To emphasize the size difference between the two units, the company displayed what it said was a similar EMC storage system with 12 disks that was about 6.5 feet high. The 16-disk DS6000 is about 1.5 feet high.

Or, as one IBM official put it, the DS6000 is four per cent of the size of the equivalent EMC storage server at one-tenth of the weight.

Spokesmen for EMC could not be reached to verify if the comparison of the products is accurate.

However, Tony Asaro, a senior analyst at the Enterprise Strategy Group of Milford, Mass., an industry research company, who was at the announcement, thought it is fair.

“”I think it’s a major break-through,”” he said in an interview.

The DS6000 offers customers a low-cost storage server with enterprise-class functions and a small footprint, he said. And, he added, “”space is gold in certain data centres.””

Anthony Bongiovanni, president of Micro Strategies Inc., a New Jersey IBM systems integrator invited to the event said he was “”very impressed,”” with the new products.

“”It bridges the gap we’ve had for a while between [IBM’s] FastT product line and the Shark [ESS] product line,”” he said.

“”I’m very excited about this. They are many steps beyond what the competition has.””

The DS6000 will be available to IBM Business Partners in December, although no marketing plans were available. The DS8000 will only be sold through partners. Both come with four-year hardware and software warranties.

Right now the DS6000 only comes with Fibre Channel hard drives. Versions using Serial ATA will come out in the future, the company said.

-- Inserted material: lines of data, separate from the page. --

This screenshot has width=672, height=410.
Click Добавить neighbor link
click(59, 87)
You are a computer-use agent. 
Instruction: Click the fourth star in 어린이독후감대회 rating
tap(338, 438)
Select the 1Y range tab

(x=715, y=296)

It also includes redundant Fibre Channel switches, RAID controllers and power supplies, as well as what IBM said is enterprise-class data backup and recovery capabilities.

Among other features touted by IBM, it said high-end versions of the DS8000 will be able to run IBM’s virtualization engine technology to run multiple logical partitions, meaning users can run test and production systems on one server.

In an interview before the announcement, an IDC Canada analyst noted there’s a fierce race among leading mid-range storage vendors, who in Canada include IBM, Hewlett-Packard, Dell and EMC.

“”All vendors are facing the declining price challenge — dollars per gigabyte is dropping very rapidly, so it’s a challenge to maintain profitable operations,”” said Alan Freedman.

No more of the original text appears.